The psychic analogue to simple sugars is the type of resonance that’s mentally and emotionally easy to digest. That’s interaction with that aspect of the world that’s most like ourselves — other human beings and their products: light conversation, easy company, entertainment like television shows and movies or reading. Just as everyone has different dietary needs and preferences based on their constitution, chemistry, and dietary upbringing, everyone has different psychic needs. Some people will be easier to “take” than others. Some social activities will be nice for some people, too “sweet” or not “sweet” enough for others.
The psychic analogues to, well, everything other than sugar are the many interactions we have with the world: Deeper human relationships, as well as relationships with nonhuman entities such as animals, plants, insects, and then relationships with the supposedly nonliving materia of the world, such as soil, mineral, weather, elements.
But just as many people in our society get addicted to sugars, to the exclusion of other types of food, so do people get addicted to light, fast-moving, stimulating entertainments that provide easy but limited psychic energy, and begin to dissociate from and ignore those energies that are slower-moving, more difficult to digest, and ultimately more nourishing. People who eat sugar for a long time get so depleted that they’re not even able to process more nourishing food, which creates a self-perpetuating cycle. Likewise, people addicted to light, ready-made consumer entertainments lose the ability to process the value in relationships with the aspects of the world that are more subtle, quiet, nonverbal, and move to a different rhythm.
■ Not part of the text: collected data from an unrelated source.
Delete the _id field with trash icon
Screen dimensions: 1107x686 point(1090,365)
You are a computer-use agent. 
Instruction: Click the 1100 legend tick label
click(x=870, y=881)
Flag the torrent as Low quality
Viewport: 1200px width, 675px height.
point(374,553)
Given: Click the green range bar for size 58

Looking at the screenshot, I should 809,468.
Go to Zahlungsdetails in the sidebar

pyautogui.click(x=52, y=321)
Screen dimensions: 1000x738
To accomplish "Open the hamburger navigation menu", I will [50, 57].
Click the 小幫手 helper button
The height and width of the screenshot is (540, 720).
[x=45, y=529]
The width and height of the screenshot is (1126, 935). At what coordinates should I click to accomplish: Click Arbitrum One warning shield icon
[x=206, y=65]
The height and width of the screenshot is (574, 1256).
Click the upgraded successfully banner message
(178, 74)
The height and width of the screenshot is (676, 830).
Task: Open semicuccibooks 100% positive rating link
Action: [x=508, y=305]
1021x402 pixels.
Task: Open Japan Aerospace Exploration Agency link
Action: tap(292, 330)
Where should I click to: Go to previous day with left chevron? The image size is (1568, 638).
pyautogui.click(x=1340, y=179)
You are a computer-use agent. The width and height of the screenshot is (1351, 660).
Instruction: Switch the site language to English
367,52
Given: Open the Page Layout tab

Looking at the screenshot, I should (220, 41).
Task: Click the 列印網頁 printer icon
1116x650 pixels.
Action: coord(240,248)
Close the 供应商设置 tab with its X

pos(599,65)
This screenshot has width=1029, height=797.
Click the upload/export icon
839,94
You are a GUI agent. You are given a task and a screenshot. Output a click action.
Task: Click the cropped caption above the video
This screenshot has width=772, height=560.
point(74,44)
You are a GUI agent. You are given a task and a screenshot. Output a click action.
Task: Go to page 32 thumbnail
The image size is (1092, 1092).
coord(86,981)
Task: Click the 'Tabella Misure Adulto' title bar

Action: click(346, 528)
So in many ways the energetic activity of living in the modern human civilized world, surrounded by walls and artificial lights and cars and television and Internet, with flashy lights and loud music and horrifying news and showy advertisements and the latest celebrity fashions, is very much analogous to the biochemical activity associated with a diet high in sugars and low in everything else nutritious — a chemistry that is, among other things, an addiction.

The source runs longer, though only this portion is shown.